## Problem
Exclude the pictures, then repeat exactly each line from the one containing "Instruction: Click the" to the final line of the records that follow.

## Supplied data

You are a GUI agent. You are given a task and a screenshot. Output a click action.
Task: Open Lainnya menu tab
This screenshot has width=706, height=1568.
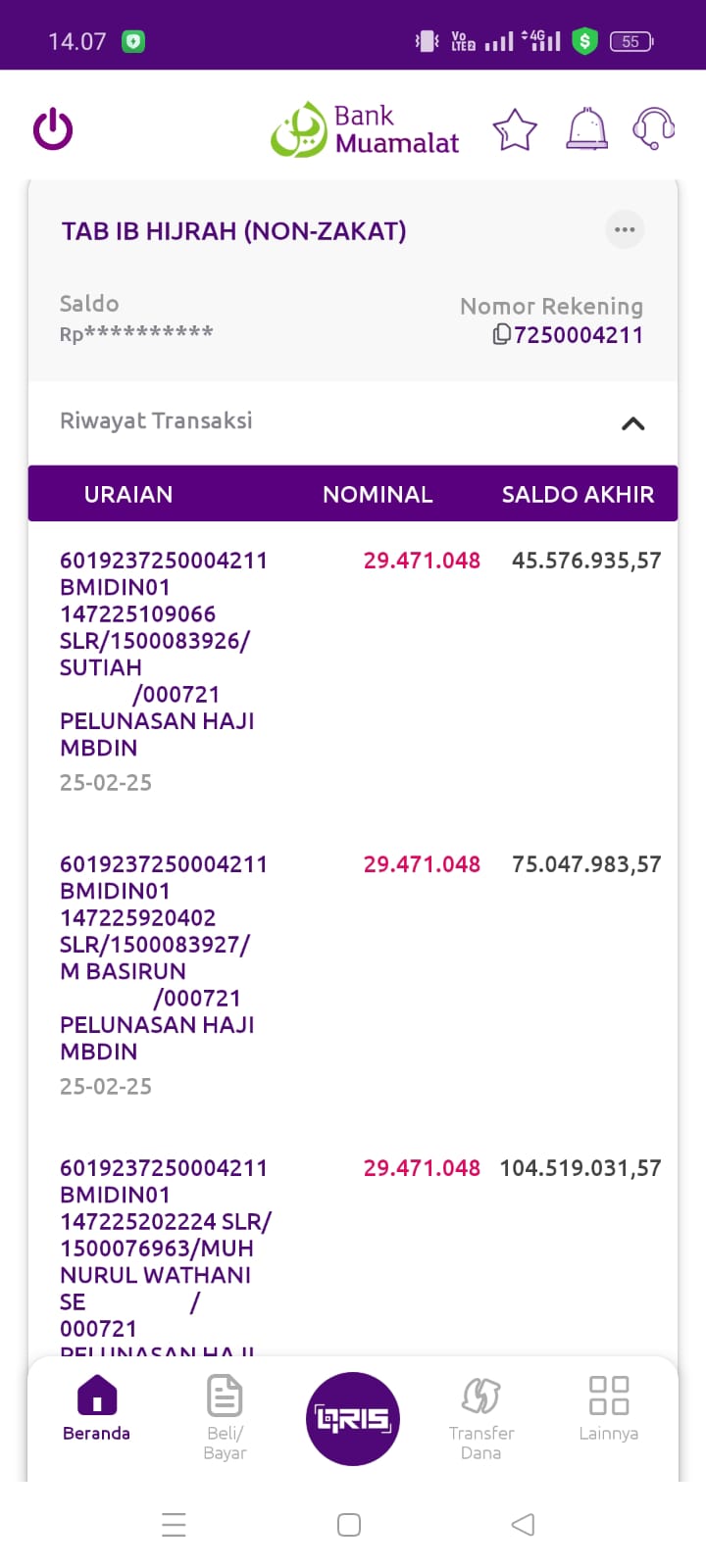608,1409
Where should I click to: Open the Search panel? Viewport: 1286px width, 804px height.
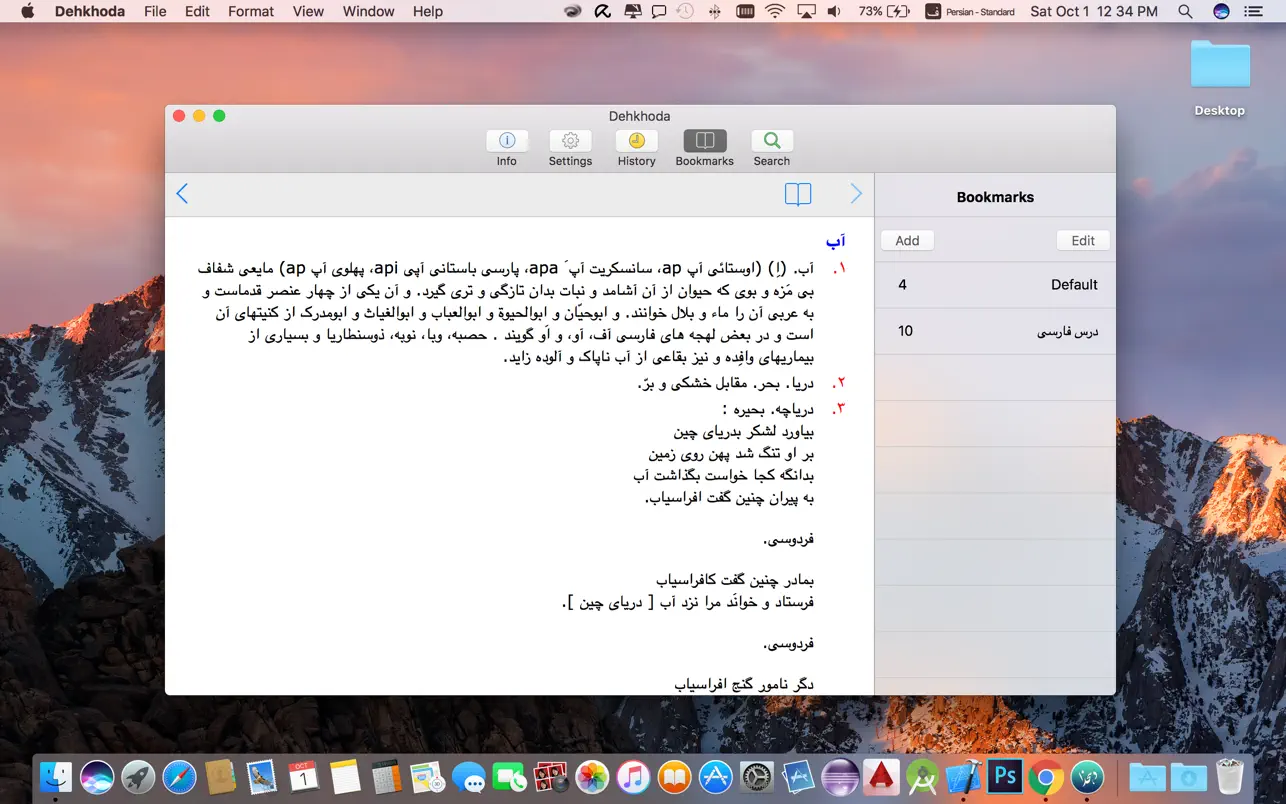(x=771, y=147)
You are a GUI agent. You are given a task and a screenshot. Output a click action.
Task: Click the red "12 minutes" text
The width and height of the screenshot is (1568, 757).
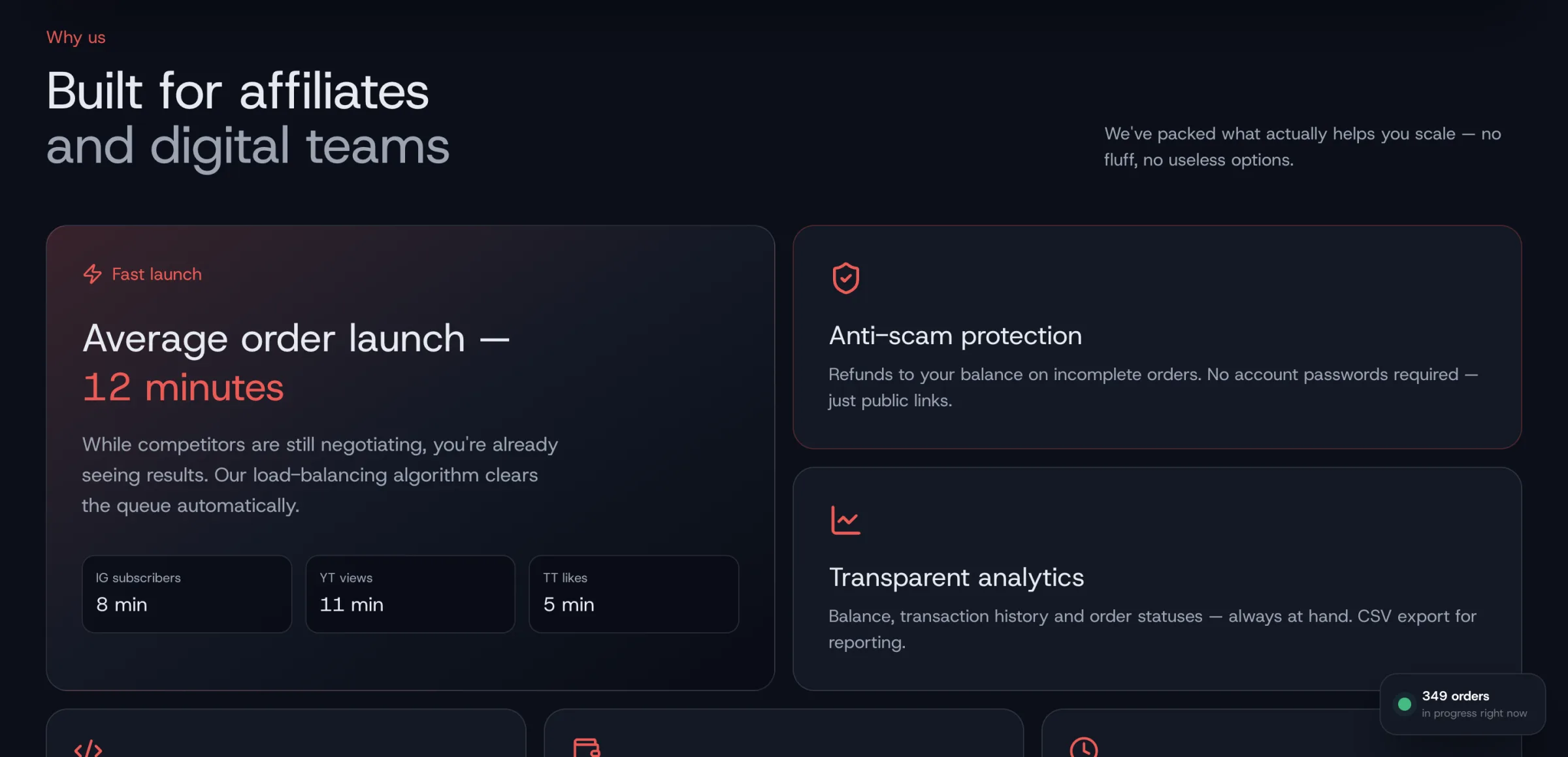pos(183,387)
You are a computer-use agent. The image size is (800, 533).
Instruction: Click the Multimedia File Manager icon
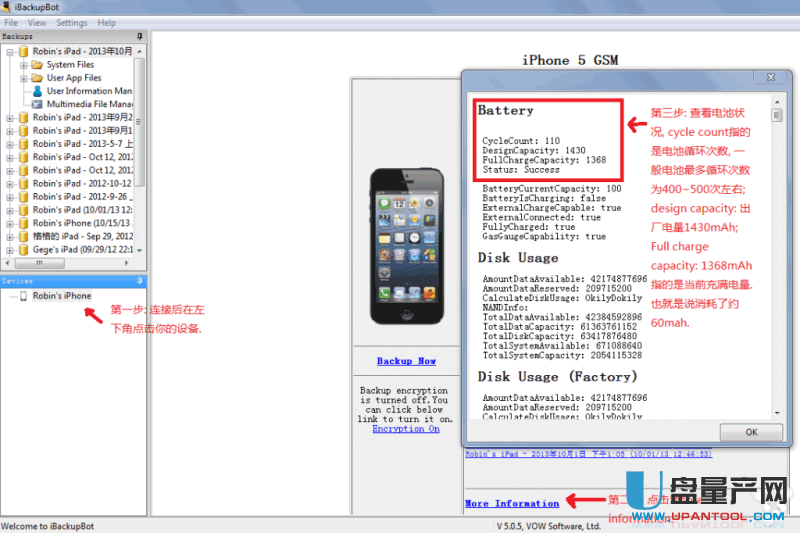37,104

## Task response
Instruction: Click the Multimedia File Manager icon
37,104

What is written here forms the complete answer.